**TASK SET**
(a) Say whether each statement below agrees with the passage on the Earldom of Ross, giving yes or no and quoting the words of the passage that decide it: (i) After the Battle of Harlaw, Donald led his army on to Aberdeen. (ii) Dingwall Castle was the principal seat of the Earldom of Ross. (iii) The Duke of Albany made his own son the new Earl of Ross.
(b) Quote word for word everything in the passage on the Earldom of Ross from "The title and" down to "through this marriage.".

**SOURCE TEXT**

════════════════════

The title and territory of the Earl of Ross had originally been held by the Chief of Clan Ross but had passed through an heiress to the Leslie or Lesley family in the early 15th century. However, Angus Og's grandson, Donald of Islay, Lord of the Isles married Mariota, Countess of Ross (Margaret Lesley) who was the heiress of the Leslie Earls of Ross and he later claimed the position of Earl of Ross through this marriage.

In 1411, Donald secured Dingwall Castle which was the principal seat of the Earldom of Ross, after he had defeated the powerful Clan Mackay who were supporters of the Stewart confederacy at the Battle of Dingwall. This in turn resulted in the Battle of Harlaw on 24 July 1411, fought between Donald of Islay's forces and those of Robert Stewart, Duke of Albany, led by Alexander Stewart, Earl of Mar. It is believed there were 10,000 men in Donald's army at the Battle of Harlaw,. Although he inflicted a decisive victory, he did not go on to Aberdeen but took his army back to the Western Highlands. In the aftermath, Albany tried to take control of Ross but was unsuccessful. and By 1415 the Earldom of Ross was with Murdoch Stewart, Duke of Albany. Donald prepared for war and proclaimed himself "Lord of Ross". However, the Duke of Albany appointed his own son John Stewart, 2nd Earl of Buchan as the new Earl of Ross.

════════════════════

**RECORDED INFORMATION**
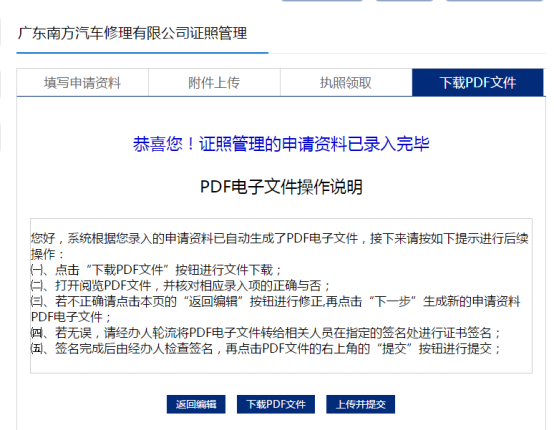Switch to the 填写申请资料 tab
The width and height of the screenshot is (554, 430).
[x=82, y=83]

════════════════════

**ANSWERS FOR EACH ITEM**
(a)
(i) No: "he did not go on to Aberdeen but took his army back to the Western Highlands"
(ii) Yes: "Dingwall Castle which was the principal seat of the Earldom of Ross"
(iii) Yes: "the Duke of Albany appointed his own son John Stewart, 2nd Earl of Buchan as the new Earl of Ross"

(b)
The title and territory of the Earl of Ross had originally been held by the Chief of Clan Ross but had passed through an heiress to the Leslie or Lesley family in the early 15th century. However, Angus Og's grandson, Donald of Islay, Lord of the Isles married Mariota, Countess of Ross (Margaret Lesley) who was the heiress of the Leslie Earls of Ross and he later claimed the position of Earl of Ross through this marriage.